Yeah, I used to go by this advice, and I found the maintainability of my code dramatically increased when I typed out full names. I don't even use "i" for loop variables anymore. If the length is a problem, invest in an editor with autocomplete.
Well-known abbreviations are fine, like "iter" and "prev", but single-letter variable names notoriously impede readability for me.
If the name is more than a few characters long, it starts to become non-instantaneous to recognize it. Things get much easier to follow with visually-instantly-recognizable symbols.
So in conditions where a variable is used over a short area in the code (or where it's used _constantly_ over a wide area), I prefer short variables.
I think you're identifying the core issue here, that is, frequently vs infrequently read code. I'd argue that if you've spent enough time in go, variables like `i`, `conf` and `ctx` will become very recognisable and easy to skim over, if they're always used in the same context.
If it's less "boilerplate" code, I'd go for more descriptive names. I think.
I like the sorta described "rule" in this document; the longer the variable is used, the more descriptive it should be.
Totally agree. If you have to scroll up to be reminded what some variable means, a longer name is good. But if its usage is a few lines away from its declaration then there's no reason to add visual noise to your code.

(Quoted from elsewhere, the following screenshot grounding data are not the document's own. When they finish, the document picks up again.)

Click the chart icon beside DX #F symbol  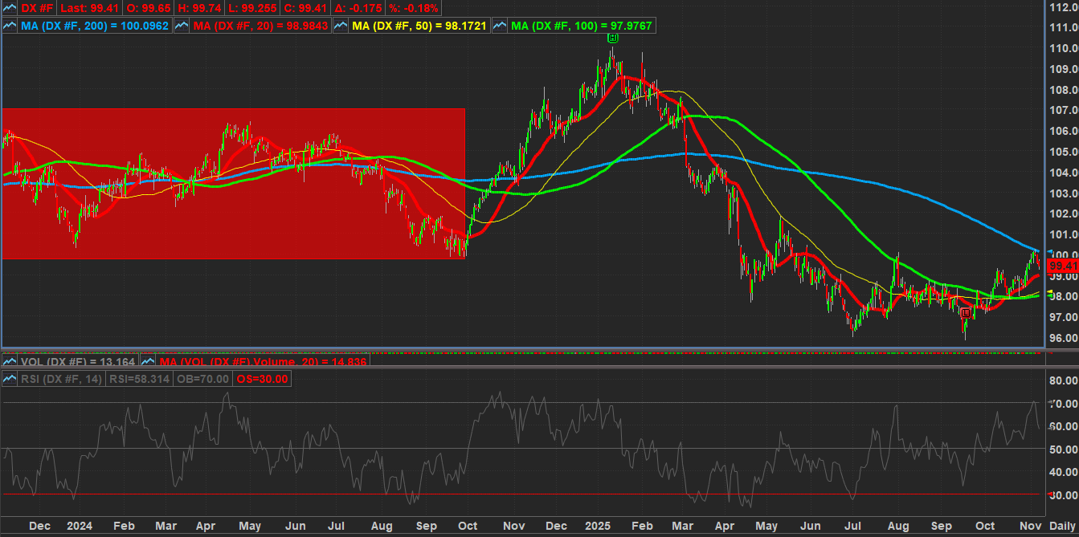pyautogui.click(x=10, y=8)
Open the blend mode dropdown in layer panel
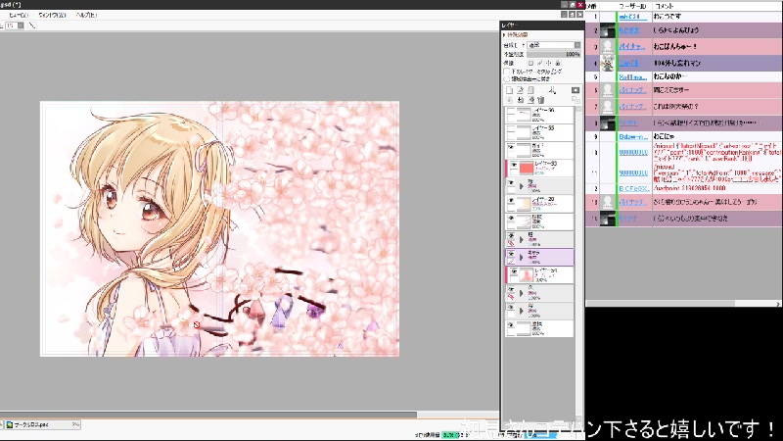This screenshot has height=441, width=783. click(x=551, y=45)
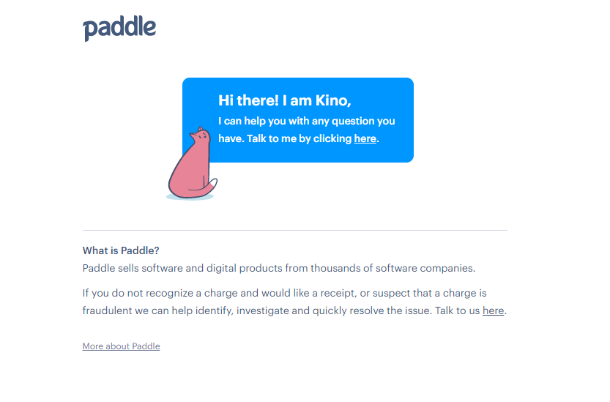Click the Paddle logo
This screenshot has width=610, height=402.
click(x=119, y=28)
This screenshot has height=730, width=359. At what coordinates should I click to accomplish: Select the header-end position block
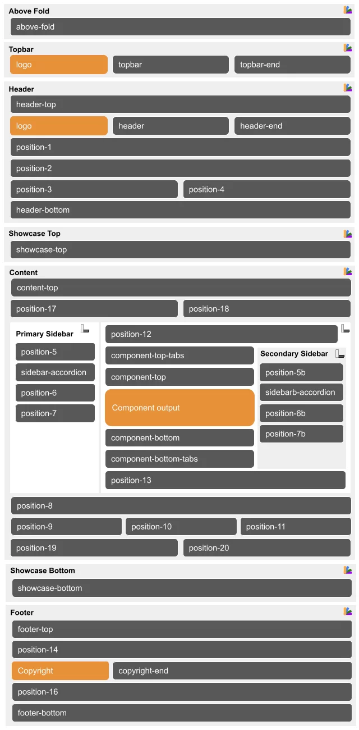[292, 126]
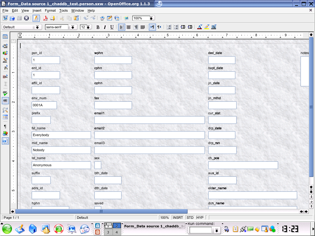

Its easier said than done though. We started following this few years back but then while it was "few lines away" originally, code evolved and now there are parts where its 20+ lines away. This means that short var names need to be continuously "enlarged". Well, then why not start with a "medium" name and avoid all that headache? ctx is a good enough compromise between c and context. (c can be client, config, context, certificate ... you get the point).
Rarely do you have a case where a variable outgrows its simple name (and value) and you keep it the same. Even when a function adopts new characteristics it's advisable to change it's name or make a new one. If you initially had variable `i`, created and destroyed in 5 lines of code but that has grown to 20+ lines, I'd recommend you (1) not add the 15+ if it could be put in a function (you get to name that section of the code), or (2) rename the variable. But a 5-line code that becomes 20+ lines is both strange and interesting.

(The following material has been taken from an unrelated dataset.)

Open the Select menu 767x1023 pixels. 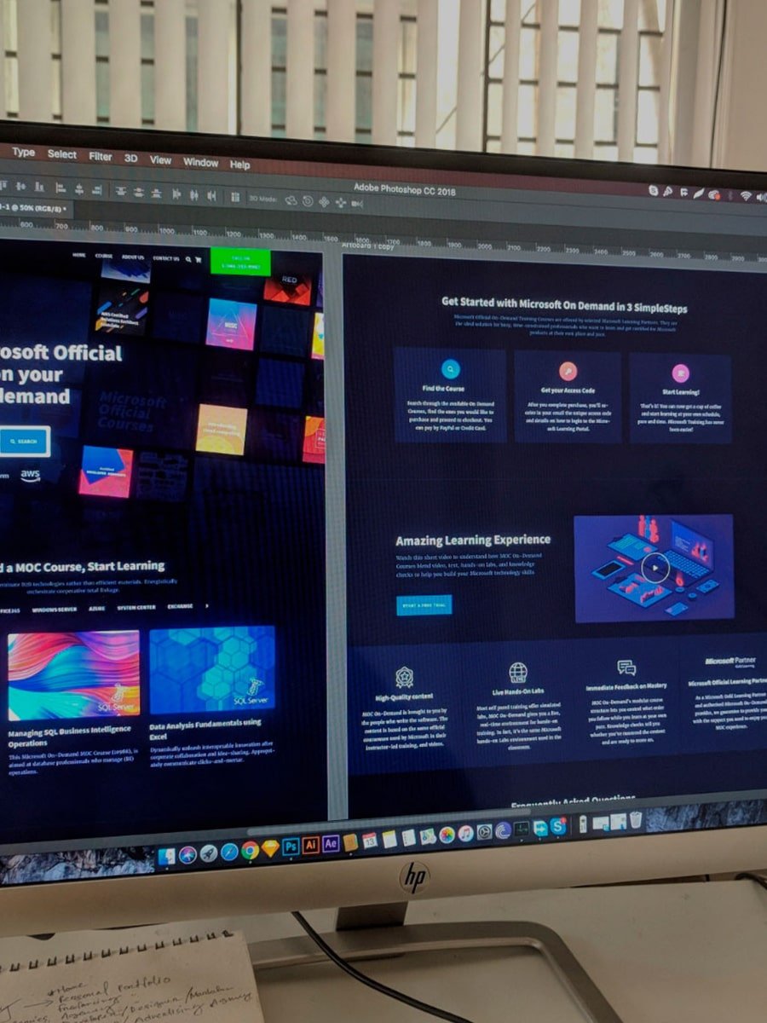coord(61,154)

Well as the article states, one-lettered variable names should only really be used in tight loops; `ctx` is a better name for e.g. a function argument.
This wouldn’t likely be hard to write a linter for: is the name 1-2 letters other than a method receiver, “i” or maybe “j” and is referenced more than 5 lines from where it’s declared? Lint warning.

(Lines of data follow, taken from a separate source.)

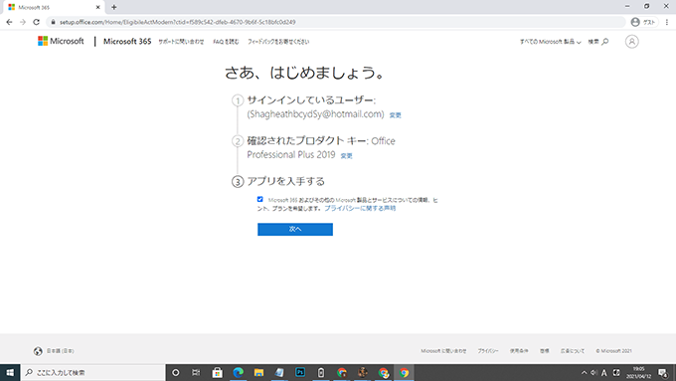Click the browser address bar URL
The image size is (676, 381).
[x=178, y=22]
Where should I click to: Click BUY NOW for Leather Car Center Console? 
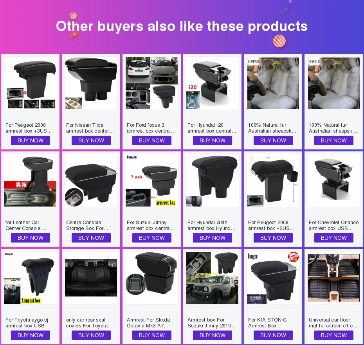click(x=31, y=238)
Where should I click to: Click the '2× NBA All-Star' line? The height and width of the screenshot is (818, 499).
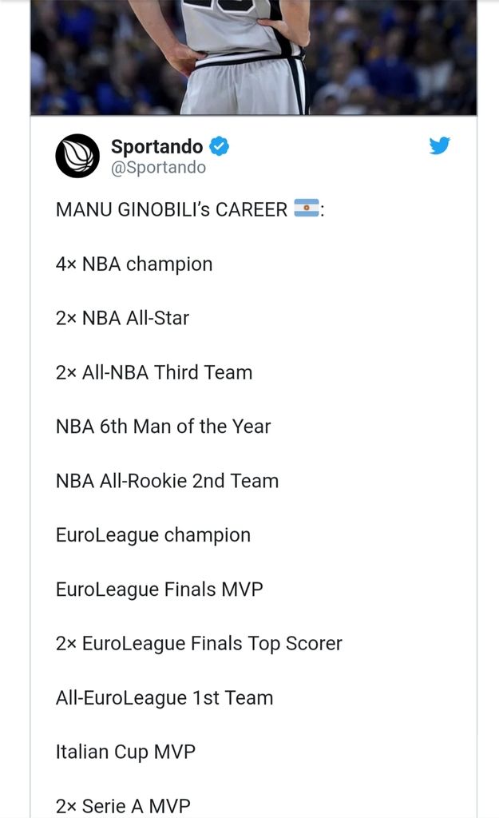[x=122, y=318]

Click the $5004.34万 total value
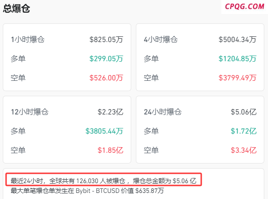(238, 40)
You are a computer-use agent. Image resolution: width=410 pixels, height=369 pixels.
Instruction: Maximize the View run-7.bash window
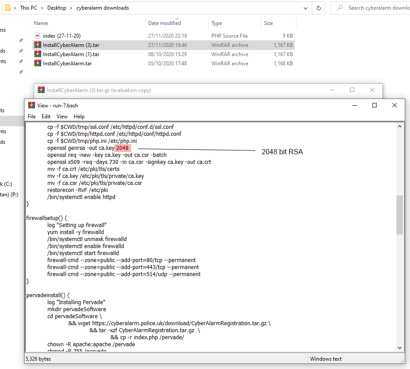click(x=374, y=105)
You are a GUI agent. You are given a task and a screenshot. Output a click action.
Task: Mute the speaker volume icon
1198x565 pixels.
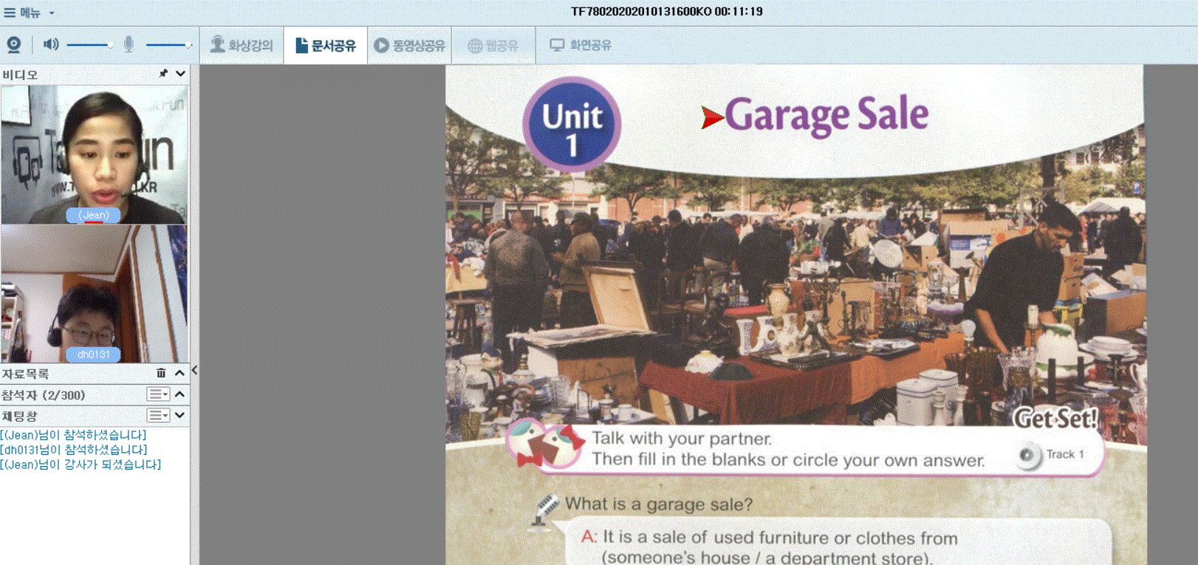point(50,45)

I tend to agree here but I limit that to block scope as a general rule, I also only bother with really common concepts.
id identifier
i loop counter
j inner loop counter
c general purpose non loop counter
a, b, comparator methods
k, v, key value setters, array iteration
e, event, error or exception. Contextual rule but rarely collides.
Other than those I pretty much always write entire full word names. If it's abbreviated or shorthand it likely sounds funny in my head, or it leads to ambiguation. If I need to even ask / recall for a split second it's not good enough.
Programmers incorrectly place far too much weight on time to type. I write like ten lines of code on a good day. It's just not important. I want readable code that is clear and concise as possible. Every branch, block or shorthand variable raises a question I have to think about before moving on.
Clever code is why I call ten lines of code a good day. It sure as shit isn't my typing speed.
Dense code that benefits from dense variables(which describes a lot of "pure algorithms" work) I often approach by aliasing the variables to shorter ones. It's all in the same body so the context is not especially hard to lose.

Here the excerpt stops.